At least these maps do not intermix red and green.
Maps and other color products are an increasingly common medium for communication among biologists, including ornithologists. In addition to atlasing, areas of study such as regional conservation planning, niche or species—habitat modeling, and radar biology produce mapped patterns in bird occurrence and abundance (e.g., Thogmartin et al. 2004, 2006, 2007; Forcey et al. 2007, 2008; Ruth 2007; Twedt et al. 2007; Pearce et al. 2008). However, for the color-vision impaired, as Brewer suggested, these mapped representations of bird biology often fall short in communication. This is unfortunate, because color blindness is not exactly rare.
Color-vision deficiencies ordered by the estimated proportion of the population afflicted with this condition.
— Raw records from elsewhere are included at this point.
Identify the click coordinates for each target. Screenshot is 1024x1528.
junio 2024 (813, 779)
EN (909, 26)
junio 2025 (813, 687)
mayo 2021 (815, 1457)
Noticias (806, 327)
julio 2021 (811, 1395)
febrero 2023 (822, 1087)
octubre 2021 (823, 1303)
Color blindness, in which certain colors cannot be accurately distinguished because of a lack of or mutation in wavelength-sensitive retinal cone cells, is typically an inherited, sex-linked trait (Wyszecki and Stiles 1982, Birch 1993). Color blindness takes many forms (Table 1), but because of its sex-linked characteristic, it is a condition that primarily afflicts males. As much as ∼8% of the male populace, or 12.5 million men, are believed to be afflicted in the United States (Jenny and Kelso 2007). As such, the number of ornithologists and other biologists for whom this is an issue could very well number in the hundreds (8% of the 2009 male membership of the American Ornithologists' Union, for instance, is ∼140 men).
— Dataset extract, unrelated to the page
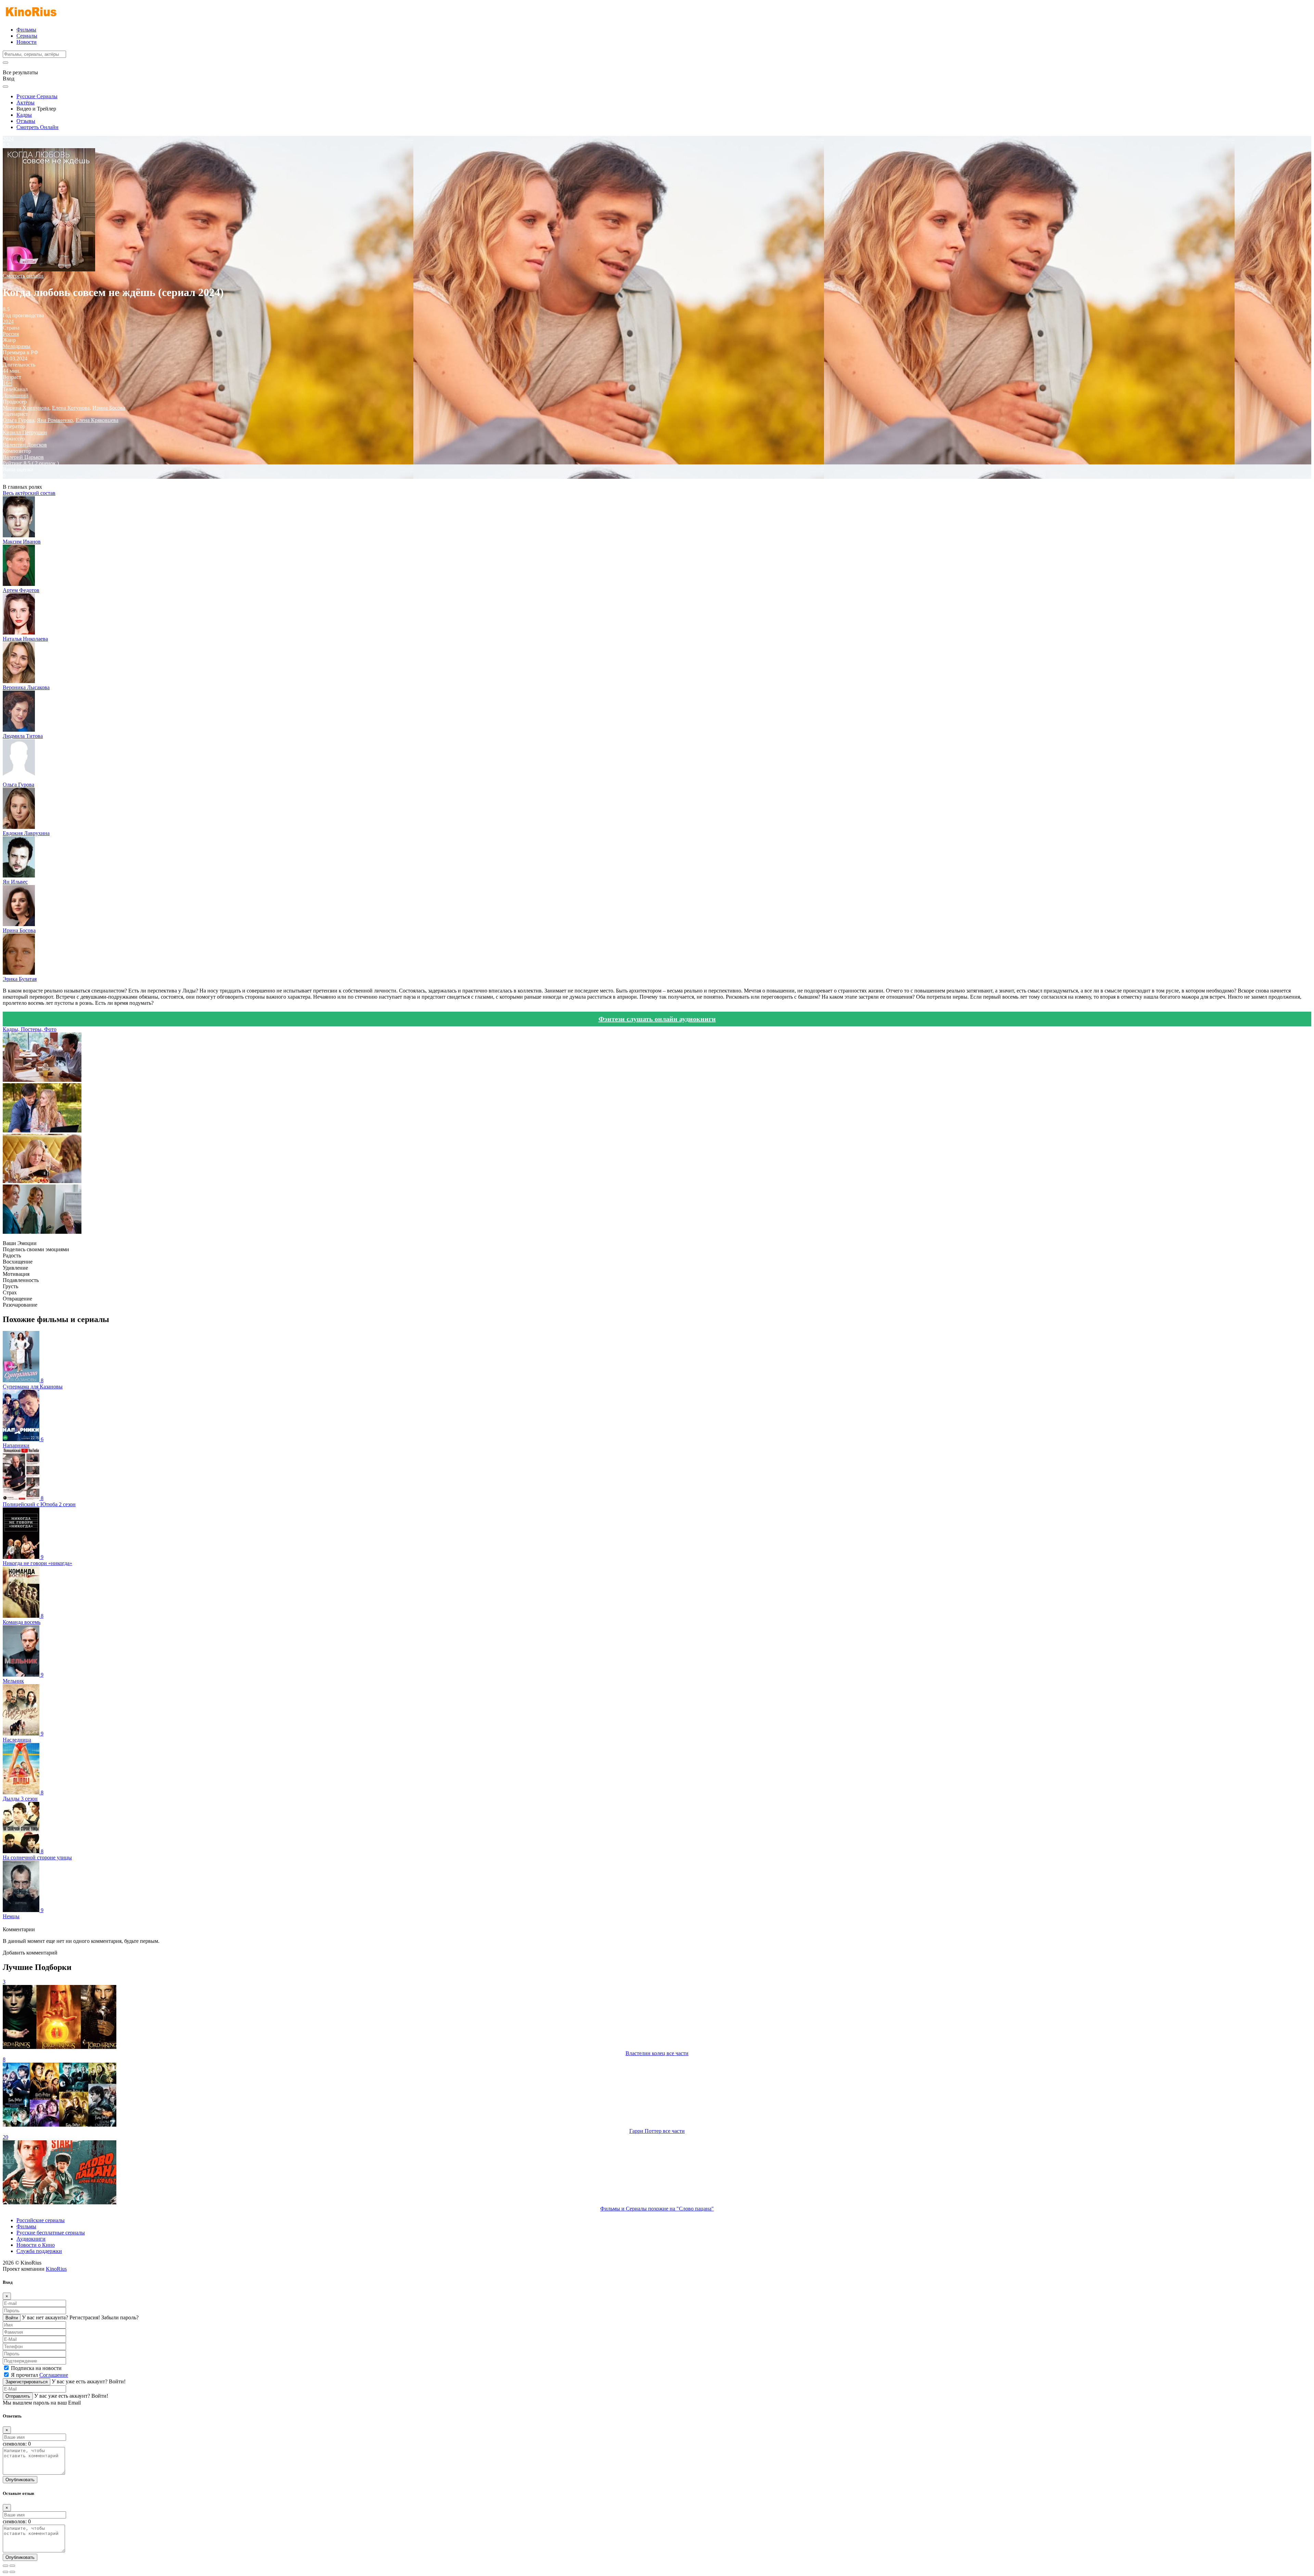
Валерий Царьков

Any failure to produce a color legend that is informative to the full spectrum of ornithologists is unfortunate, because there is a considerable amount of information available to prevent this from being an issue for mapmakers (I include myself among the guilty). Cynthia Brewer (no relation to the review author) has provided considerable guidance on how to accommodate those impaired by color-vision deficits (Brewer 1997, Olson and Brewer 1997, Harrower and Brewer 2003). She developed an online tool (ColorBrewer; colorbrewer2.org) for identifying color schema more easily read by the normally sighted and the vision-impaired alike. Once a map has been produced, a particularly useful tool is Color Oracle ( colororacle.cartography.ch/). Users of this tool can check their mapped output to identify how it may be perceived by those with a color-vision impairment (Jenny and Kelso 2007). The tool Vischeck ( www.vischeck.com/) is yet another way to evaluate a mapped product (Fig. 1). With this online tool, the user simply uploads an image file, selects among three color-vision impairments (deuteranopy, protanopy, and tritanopy), and clicks run; VisCheck has a similar process for evaluating webpages and can be downloaded to a computer for use off-line if, for instance, many images require processing. The output from these processes is a translation of the original map, image, or website as seen by the colorblind. For those producing full-color documents besides maps, Color Scheme Designer ( colorschemedesigner.com/) is a tool useful for evaluating color schemes of page layouts. These tools are easy to use and, because they are freeware, largely without cost.
Because color-vision impairment is one of the most widespread physiological conditions that hamper map reading, there is an ethical consideration here for ornithologists who produce mapped and other colored products in their work. Yet I am not an ethicist and have not studied the full range of ethical implications associated with addressing color-vision impairment in our work. Rather than advance this argument on ethical grounds, what I can suggest is that color-vision impairment is easily addressed with the tools we have available to us—so why not do it?
I extend my appreciation to R. Brewer for bringing this issue to light, and I hope my colleagues will join me in producing maps that are more useful to the full spectrum of map readers. I thank three colleagues that are engaged daily in geospatial analyses, T. J. Fox, D. A. Olsen, and M. Suárez, for informative discussions on this issue.